Eteignez un panneau, sauvez un enfant

Il va faire tout noir et cela n’est pas arrivé en France depuis des temps anciens. Le pays s’interroge sur l’imprévision qui nous y a conduits. On ne fera pas grief à cet exécutif de ne pas avoir directement anticipé la guerre, source la plus immédiate des tensions énergétiques, mais les choix de l’« Etat-stratège » interrogent lourdement sur ses capacités. Songez qu’en mars 2019, alliant la grâce et la fermeté à un cruel manque de vision, Brune Poirson annonçait encore que « l’objectif [était] de fermer 14 réacteurs nucléaires d’ici 2035 ». Et voilà que, fermée en mars, la centrale à charbon de Saint-Avold a réouvert en novembre. Beau résultat. Bien sûr, au pied du mur, la France, qui connaît ses classiques, ne devrait pas « abdiquer l’honneur d’être une cible » (acte 4, scène 4) face à une Russie qui mène une guerre sans honneur, mais si gouverner, c’est prévoir et faute d’y être donc parvenu dans le passé, il faudrait s’atteler à bien gouverner aujourd’hui.

Or c’est le front social qui risque de se plisser. Car le ministre Pap Ndiaye vient d’annoncer qu’il n’y aurait pas école le matin en cas de délestages. La verticalité brute de cette décision, dans le style le plus académique, contraste avec les atermoiements du pouvoir sur un point symbolique : l’extinction des panneaux publicitaires. Le gouvernement l’a décidée, par un décret du 5 octobre 2022. Sauf dans les aéroports. Et sauf dans les gares. Et seulement la nuit. Entre 1h et 6h du matin.

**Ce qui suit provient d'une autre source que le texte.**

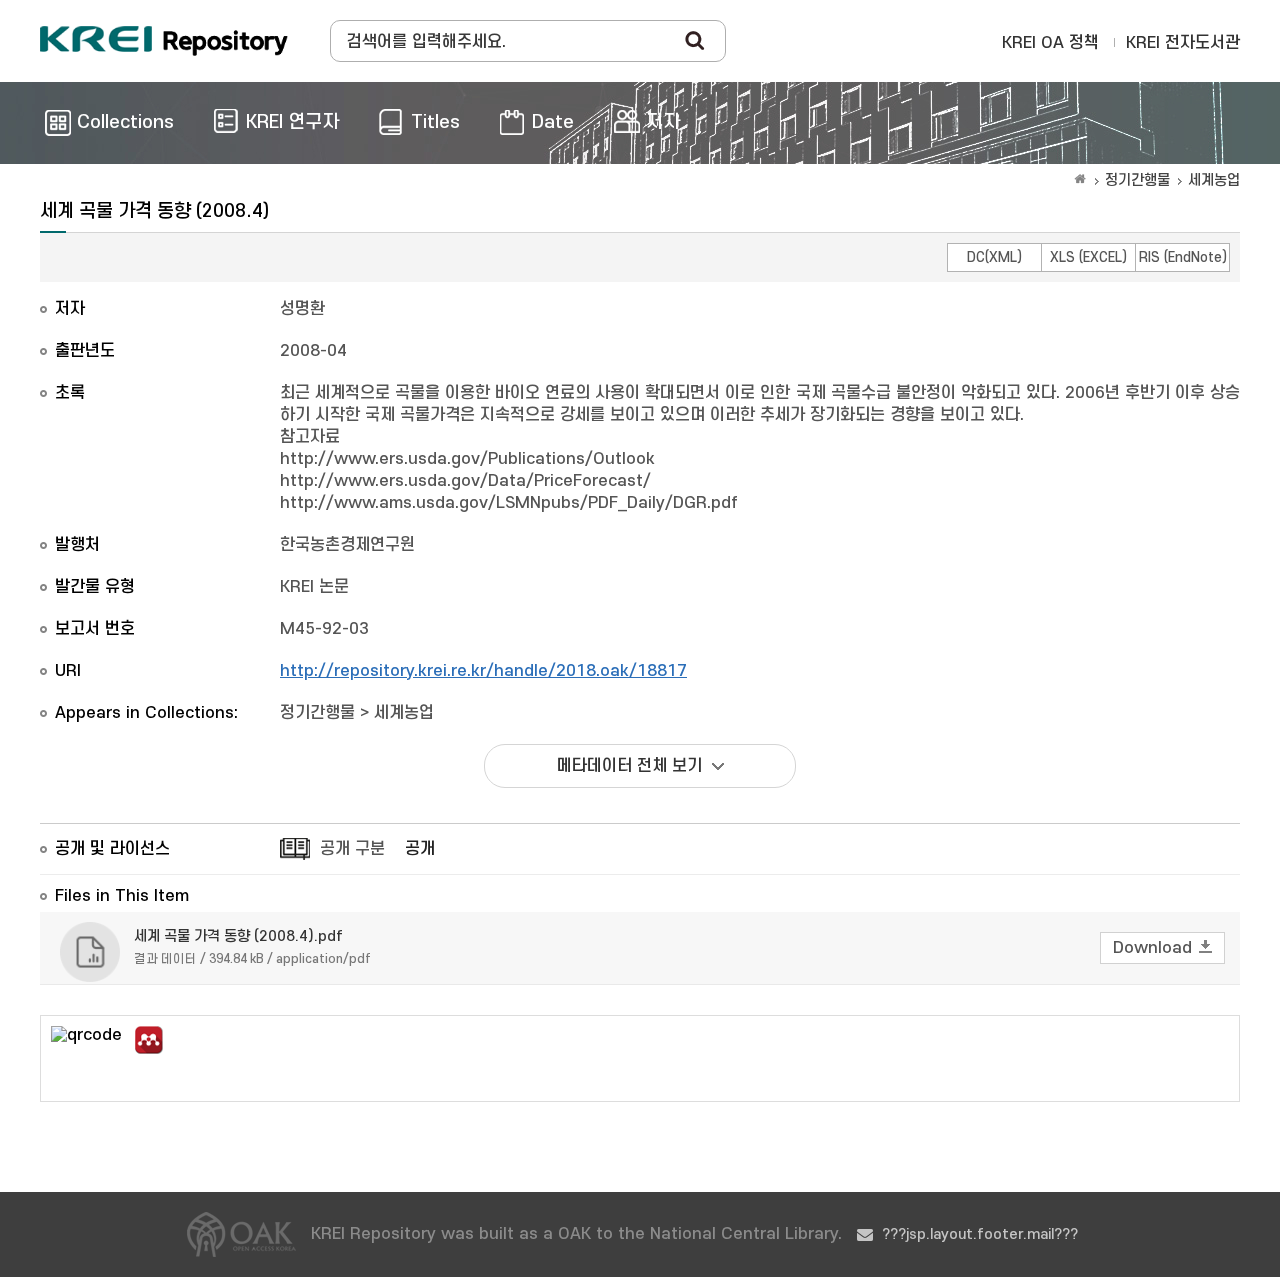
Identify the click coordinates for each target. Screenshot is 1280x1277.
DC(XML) (994, 257)
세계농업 (1214, 180)
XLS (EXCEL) (1088, 257)
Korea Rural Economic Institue (164, 41)
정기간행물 (1137, 180)
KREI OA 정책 (1050, 43)
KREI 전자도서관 (1183, 43)
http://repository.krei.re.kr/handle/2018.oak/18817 (483, 671)
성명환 (302, 309)
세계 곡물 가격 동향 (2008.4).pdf (238, 936)
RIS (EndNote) (1183, 257)
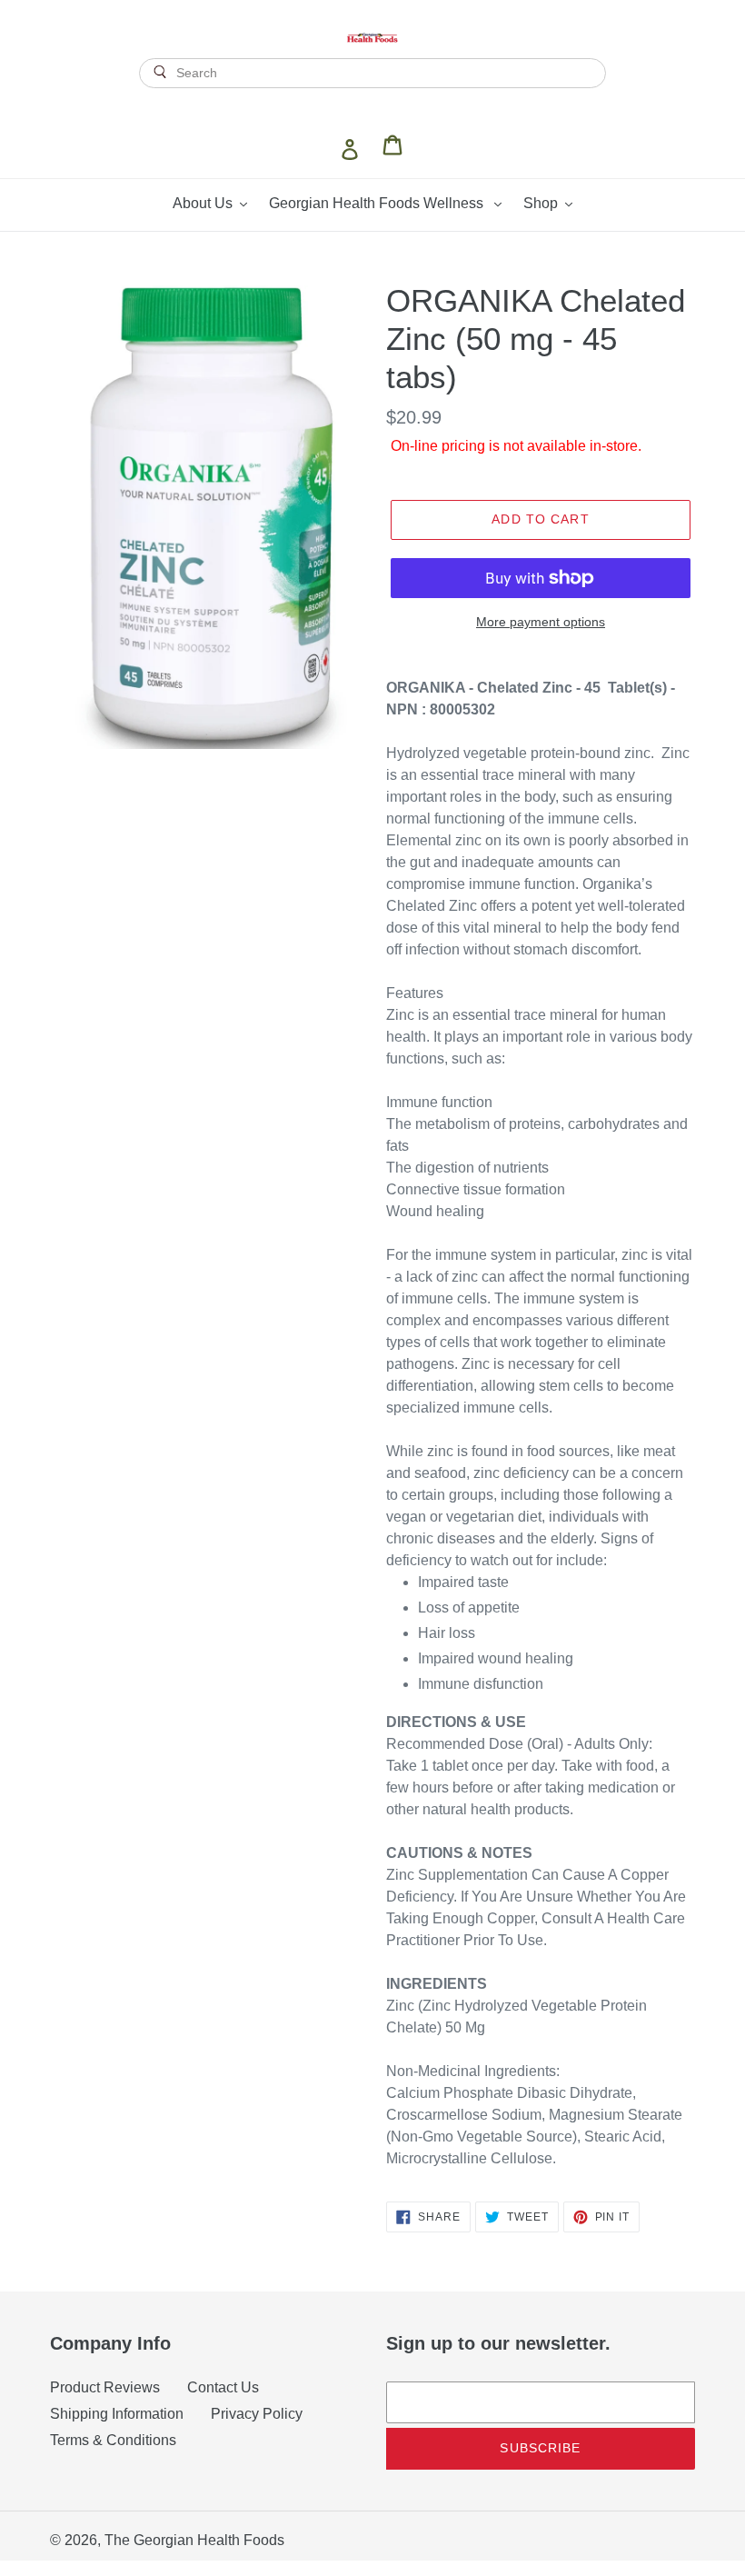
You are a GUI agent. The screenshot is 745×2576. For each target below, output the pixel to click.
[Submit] (372, 104)
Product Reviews (105, 2387)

Les enseignants et les parents, déjà contraints de s’organiser dans la précipitation pour la garde de leurs enfants, pourraient concevoir des idées sombres face aux panneaux lumineux dont chaque exemplaire consomme autant que leur propre ménage. On les comprendrait, tant la collision de ces deux décisions laisse penser que l’on sacrifie moins facilement l’activisme économique immédiat que l’éducation de nos enfants, l’avenir de ce pays. Quand on pense, pour faire bonne mesure, que les délestages concerneront moins la région parisienne, avec ses panneaux par milliers et ses enfants scolarisés, alors ce sont « les oubliés, les trop loin de Paris » (que chante Gauvain Sers) qui entreront dans la danse, leurs enfants sur les bras.